精油 = エッセンシャルオイル
エッセンシャルオイル(ローズオットー)
ダマスクローズは、花びらからオイルが採取できます。
一般に植物を水蒸気蒸留という方法(釜ゆで方式)で採取されたオイルは「エッセンシャルオイル」(精油)と呼ばれます。
ヘキサンなどの溶剤に植物を溶かして、その溶剤を飛ばして採取するオイルを「アブソリュート」と呼びます。
ダマスクローズのオイルは、エッセンシャルオイル、アブソリュートともに採取可能ですが、エッセンシャルオイルの方が一般的には人気があるようです。
ブルガリアで生産されるブルガリアンローズ(ダマスクローズ)のエッセンシャルオイルは、とくに「ローズオットー」と呼ばれ、大変高額な取引が行われています。
資産と見なされるローズオットー
私が現地のブルガリア人から聞いた話では、ローズオットーは、現地では銀行の"担保"になるとのことです。
その意味は、ブルガリアンローズ(ダマスクローズ)の精油には、"財産・資産"として価値があることを意味します。
わずかな量しか生産できないローズオットー
ブルガリ・バラの谷を車で走ると、見渡すかぎりの広大なバラ畑が拡がり、感動的です。
しかし、この広大なバラ畑からどれくらいのエッセンシャルオイルが採取されるのでしょうか?きわめて大雑把に言うと、なんと1ヘクタールの畑から、わずか1キログラム。
咲き誇るダマスクローズの花は、オイルが最大に含まれる頃合いを見計らって、多くの季節労働者を集めて手摘みされます。

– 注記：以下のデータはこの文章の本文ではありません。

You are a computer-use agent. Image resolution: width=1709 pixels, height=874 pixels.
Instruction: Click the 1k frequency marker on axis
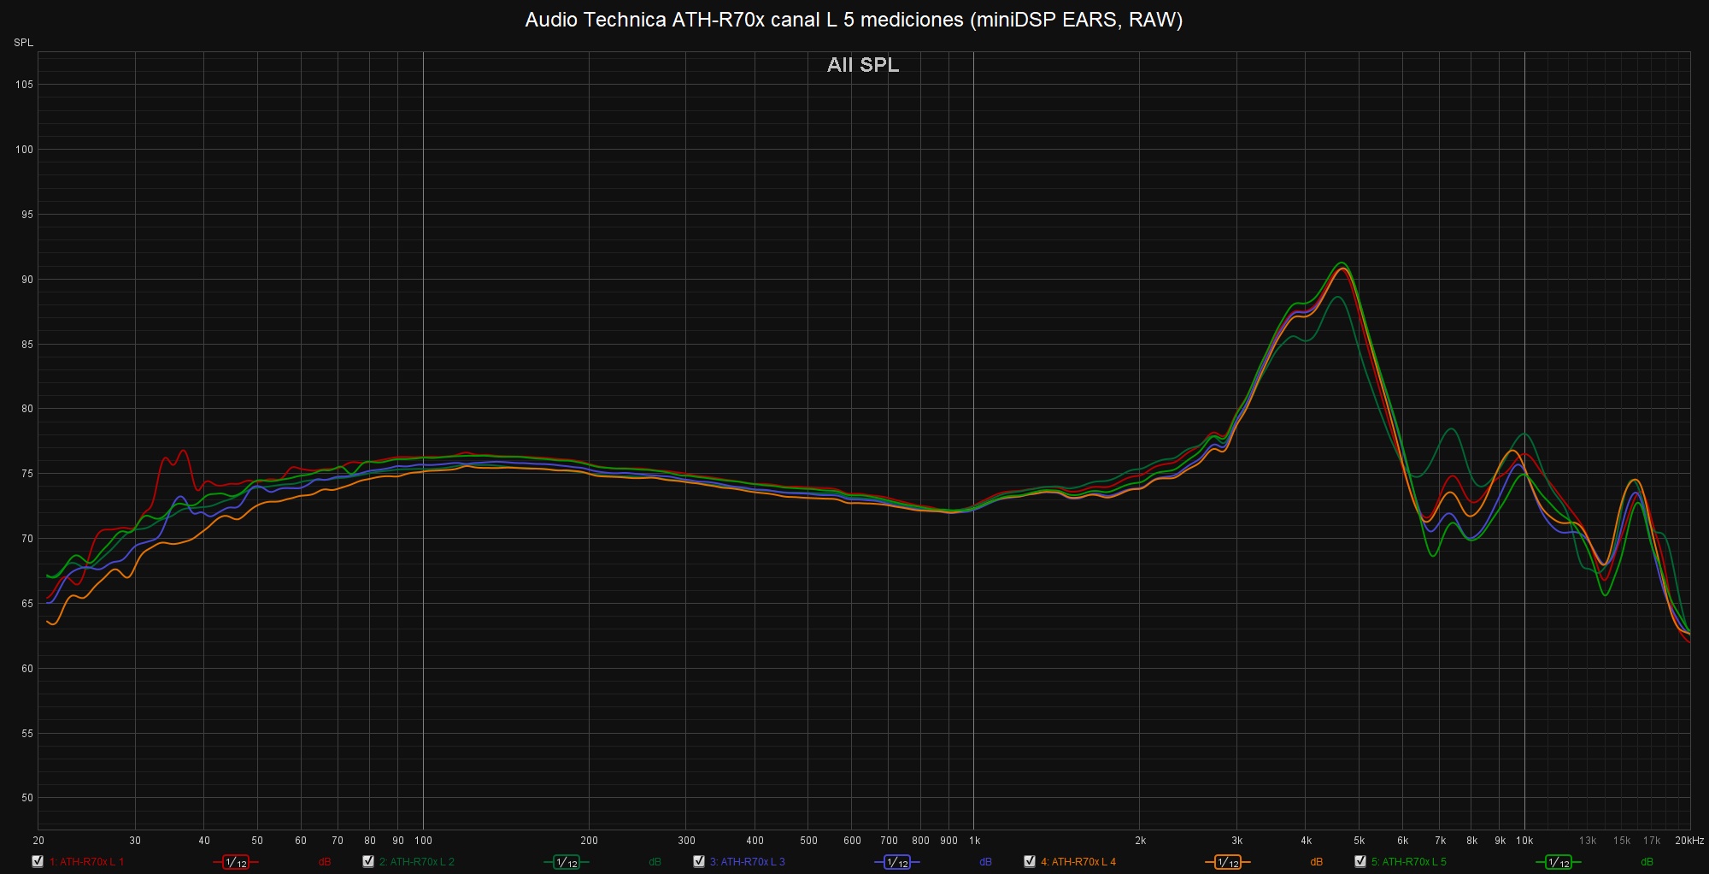[x=974, y=841]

100m四方の畑から集められる花は3トンから4トン。
すぐに蒸留所に運んで、数時間後に抽出されるオイルは1kg。
片手で持てる小瓶に詰められた黄金色の液体が、どれほど高価で稀少なモノか作業を見ているとヒシヒシと実感がわいてきます。
※「季節労働者」は、以前はジプシーと呼ばれる移動民族の人々が多かったようです。ヨーロッパの複雑な民族事情は、奥が深そうです。